Two Recent Publications Of Mine About Games

I have two newish academic publications that you might want to check out if you’re the kind of person who enjoys academic publications.

The first is a piece about speculation and video game play that is published in Science Fiction Film & Television. The basic argument is that while we have theorizations of how speculation operates in text or film, with attentive strategies of reading those media for the generation of speculation, we don’t necessarily have a robust amount of information about reading strategies for games. My article looks at a simple mode of game interaction, the click, and how it does speculation. I’m hoping that someone will pick up these ideas and run with them for other modes of interaction!

If you have access to Science Fiction Film & Television, you can read “The click of a button: Video games and the mechanics of speculation” here.

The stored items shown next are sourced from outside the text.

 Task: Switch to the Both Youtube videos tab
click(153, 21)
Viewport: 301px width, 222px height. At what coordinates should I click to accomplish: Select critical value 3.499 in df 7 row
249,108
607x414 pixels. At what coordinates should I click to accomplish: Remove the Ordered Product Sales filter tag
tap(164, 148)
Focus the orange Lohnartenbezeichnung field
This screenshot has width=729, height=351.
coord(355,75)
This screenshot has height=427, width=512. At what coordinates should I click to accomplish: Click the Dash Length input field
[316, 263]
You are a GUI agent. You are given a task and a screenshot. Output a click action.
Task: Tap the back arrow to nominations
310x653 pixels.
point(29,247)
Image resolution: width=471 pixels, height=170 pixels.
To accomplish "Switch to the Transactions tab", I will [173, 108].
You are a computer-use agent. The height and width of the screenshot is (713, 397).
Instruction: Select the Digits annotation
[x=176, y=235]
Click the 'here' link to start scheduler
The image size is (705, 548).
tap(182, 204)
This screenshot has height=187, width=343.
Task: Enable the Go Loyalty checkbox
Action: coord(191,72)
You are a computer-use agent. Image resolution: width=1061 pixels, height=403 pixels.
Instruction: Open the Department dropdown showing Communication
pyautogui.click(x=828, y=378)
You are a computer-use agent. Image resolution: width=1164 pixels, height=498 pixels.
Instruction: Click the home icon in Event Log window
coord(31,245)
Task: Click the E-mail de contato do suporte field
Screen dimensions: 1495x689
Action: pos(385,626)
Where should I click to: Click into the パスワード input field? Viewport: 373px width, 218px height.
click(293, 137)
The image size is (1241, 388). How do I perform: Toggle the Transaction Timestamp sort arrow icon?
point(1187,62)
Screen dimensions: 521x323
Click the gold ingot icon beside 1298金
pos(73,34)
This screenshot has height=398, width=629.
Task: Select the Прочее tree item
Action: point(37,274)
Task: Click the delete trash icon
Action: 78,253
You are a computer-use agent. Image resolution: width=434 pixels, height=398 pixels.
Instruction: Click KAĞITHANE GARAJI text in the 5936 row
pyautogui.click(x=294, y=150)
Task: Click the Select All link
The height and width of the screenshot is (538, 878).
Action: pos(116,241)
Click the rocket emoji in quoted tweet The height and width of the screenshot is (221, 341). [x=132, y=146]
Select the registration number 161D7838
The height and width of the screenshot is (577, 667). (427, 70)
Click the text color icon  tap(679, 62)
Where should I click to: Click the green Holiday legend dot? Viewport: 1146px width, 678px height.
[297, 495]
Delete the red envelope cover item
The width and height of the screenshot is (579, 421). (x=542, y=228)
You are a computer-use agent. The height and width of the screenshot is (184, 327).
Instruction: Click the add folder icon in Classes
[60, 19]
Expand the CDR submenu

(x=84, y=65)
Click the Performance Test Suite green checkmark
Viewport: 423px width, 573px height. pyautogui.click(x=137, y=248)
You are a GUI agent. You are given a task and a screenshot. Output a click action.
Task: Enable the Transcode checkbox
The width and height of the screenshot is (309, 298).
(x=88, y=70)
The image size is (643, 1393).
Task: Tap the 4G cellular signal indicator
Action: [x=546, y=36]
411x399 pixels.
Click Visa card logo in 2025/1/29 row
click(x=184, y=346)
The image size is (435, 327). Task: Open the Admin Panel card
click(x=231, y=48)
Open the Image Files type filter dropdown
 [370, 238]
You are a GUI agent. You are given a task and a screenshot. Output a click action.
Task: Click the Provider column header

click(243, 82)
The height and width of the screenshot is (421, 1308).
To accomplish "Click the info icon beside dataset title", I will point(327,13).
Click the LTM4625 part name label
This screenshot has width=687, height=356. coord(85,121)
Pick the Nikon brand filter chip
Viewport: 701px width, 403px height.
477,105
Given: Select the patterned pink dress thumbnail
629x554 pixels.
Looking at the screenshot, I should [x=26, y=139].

The second piece I’ve published recently is a long-in-the-works essay on Bioshock 2 that is soon to be published in Beyond The Sea: Navigating Bioshock, which is a collection of essays about the Bioshock franchise and was edited by Jessica Aldred and Felan Parker. I’m humbled to be in a collection with so many excellent scholars who were wrangled together by the editors, and I’m particularly proud of the chapter I have in the volume titled “Decaying Bioshock 2: Videogames, Assemblages, Rot.” You can preorder the book on Amazon.

My argument in the chapter is that we can think about games as assemblages, and in doing so, we can think about both how to “decay” them as a mode of understanding. Instead of “reading” or “interpreting” assemblages in the way that you might another medium (or the way that disciplines like literary studies or methods attached to the linguistic turn in philosophy might), instead we should attend to how they cohere and fall apart, both within the 3D environment of the game and in the relation between the human and the game. Despite being originally conceived and written a couple years before the SFFTV piece above, this is another methodological stab at really grabbing at what games are doing.

I don’t think I am interested in arguments about medium specificity, but both of these pieces implicitly argue that games do something different from other media (and produce interlocutors differently than those other media do), and it’s something that I am continuing to do in my dissertation work currently.